┌─ Input
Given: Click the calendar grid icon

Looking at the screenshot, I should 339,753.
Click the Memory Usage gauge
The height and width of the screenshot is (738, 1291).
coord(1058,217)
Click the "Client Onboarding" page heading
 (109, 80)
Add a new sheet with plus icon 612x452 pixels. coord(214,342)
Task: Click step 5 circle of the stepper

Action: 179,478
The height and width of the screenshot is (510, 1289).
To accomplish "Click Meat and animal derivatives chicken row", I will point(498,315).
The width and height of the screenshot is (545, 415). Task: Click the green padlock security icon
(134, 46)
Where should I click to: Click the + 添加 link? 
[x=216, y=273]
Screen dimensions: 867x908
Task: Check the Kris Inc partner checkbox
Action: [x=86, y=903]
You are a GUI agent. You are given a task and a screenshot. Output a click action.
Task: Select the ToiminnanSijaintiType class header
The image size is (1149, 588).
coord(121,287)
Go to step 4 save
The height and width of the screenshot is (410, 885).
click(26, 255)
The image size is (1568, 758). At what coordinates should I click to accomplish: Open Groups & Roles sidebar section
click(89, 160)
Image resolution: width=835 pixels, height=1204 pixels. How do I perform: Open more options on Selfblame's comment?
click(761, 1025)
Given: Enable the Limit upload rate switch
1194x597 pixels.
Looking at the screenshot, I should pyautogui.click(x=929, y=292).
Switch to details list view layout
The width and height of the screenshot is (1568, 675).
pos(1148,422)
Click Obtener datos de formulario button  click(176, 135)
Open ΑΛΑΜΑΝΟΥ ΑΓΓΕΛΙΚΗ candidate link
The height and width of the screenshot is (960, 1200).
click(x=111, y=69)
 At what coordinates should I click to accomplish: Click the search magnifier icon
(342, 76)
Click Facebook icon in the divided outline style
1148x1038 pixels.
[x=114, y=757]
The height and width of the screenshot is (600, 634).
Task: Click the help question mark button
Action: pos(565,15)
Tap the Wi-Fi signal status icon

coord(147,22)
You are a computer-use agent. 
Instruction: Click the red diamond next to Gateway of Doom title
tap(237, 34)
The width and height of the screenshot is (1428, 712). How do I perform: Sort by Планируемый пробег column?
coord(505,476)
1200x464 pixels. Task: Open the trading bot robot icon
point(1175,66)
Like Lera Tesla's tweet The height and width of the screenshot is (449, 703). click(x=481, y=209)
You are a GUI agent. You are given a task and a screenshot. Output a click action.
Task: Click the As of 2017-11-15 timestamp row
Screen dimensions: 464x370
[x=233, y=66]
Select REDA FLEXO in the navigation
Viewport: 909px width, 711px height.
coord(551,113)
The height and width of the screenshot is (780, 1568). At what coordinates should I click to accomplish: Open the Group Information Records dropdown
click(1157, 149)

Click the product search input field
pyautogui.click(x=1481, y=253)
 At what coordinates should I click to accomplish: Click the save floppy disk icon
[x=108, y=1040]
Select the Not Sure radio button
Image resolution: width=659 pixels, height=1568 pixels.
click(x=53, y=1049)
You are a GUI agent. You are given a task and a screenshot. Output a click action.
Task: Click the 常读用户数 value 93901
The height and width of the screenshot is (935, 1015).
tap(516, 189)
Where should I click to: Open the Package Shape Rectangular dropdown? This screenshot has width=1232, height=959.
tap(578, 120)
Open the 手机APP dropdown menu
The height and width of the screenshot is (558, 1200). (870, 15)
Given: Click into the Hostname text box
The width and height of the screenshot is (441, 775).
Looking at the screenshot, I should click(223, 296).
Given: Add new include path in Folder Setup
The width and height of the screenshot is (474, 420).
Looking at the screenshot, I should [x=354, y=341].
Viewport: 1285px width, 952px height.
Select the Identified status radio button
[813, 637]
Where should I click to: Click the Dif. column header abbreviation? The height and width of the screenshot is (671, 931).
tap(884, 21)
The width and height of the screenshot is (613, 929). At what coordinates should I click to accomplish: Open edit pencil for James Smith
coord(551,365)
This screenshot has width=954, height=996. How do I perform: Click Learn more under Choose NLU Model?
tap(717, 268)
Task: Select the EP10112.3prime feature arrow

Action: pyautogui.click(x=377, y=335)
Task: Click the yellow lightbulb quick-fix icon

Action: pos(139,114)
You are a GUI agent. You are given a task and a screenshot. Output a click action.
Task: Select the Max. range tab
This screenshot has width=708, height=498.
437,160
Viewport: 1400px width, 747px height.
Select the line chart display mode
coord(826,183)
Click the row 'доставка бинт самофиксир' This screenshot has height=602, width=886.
└─
◆ **Your objective**: Above are the lines; repeat exactly the ones from the line containing "1194x597 pixels." down to the line containing "Task: Click the As", both inclusive.

◆ **Finished task**:
1194x597 pixels.
Looking at the screenshot, I should pyautogui.click(x=929, y=292).
Switch to details list view layout
The width and height of the screenshot is (1568, 675).
pos(1148,422)
Click Obtener datos de formulario button  click(176, 135)
Open ΑΛΑΜΑΝΟΥ ΑΓΓΕΛΙΚΗ candidate link
The height and width of the screenshot is (960, 1200).
click(x=111, y=69)
 At what coordinates should I click to accomplish: Click the search magnifier icon
(342, 76)
Click Facebook icon in the divided outline style
1148x1038 pixels.
[x=114, y=757]
The height and width of the screenshot is (600, 634).
Task: Click the help question mark button
Action: pos(565,15)
Tap the Wi-Fi signal status icon

coord(147,22)
You are a computer-use agent. 
Instruction: Click the red diamond next to Gateway of Doom title
tap(237, 34)
The width and height of the screenshot is (1428, 712). How do I perform: Sort by Планируемый пробег column?
coord(505,476)
1200x464 pixels. Task: Open the trading bot robot icon
point(1175,66)
Like Lera Tesla's tweet The height and width of the screenshot is (449, 703). click(x=481, y=209)
You are a GUI agent. You are given a task and a screenshot. Output a click action.
Task: Click the As of 2017-11-15 timestamp row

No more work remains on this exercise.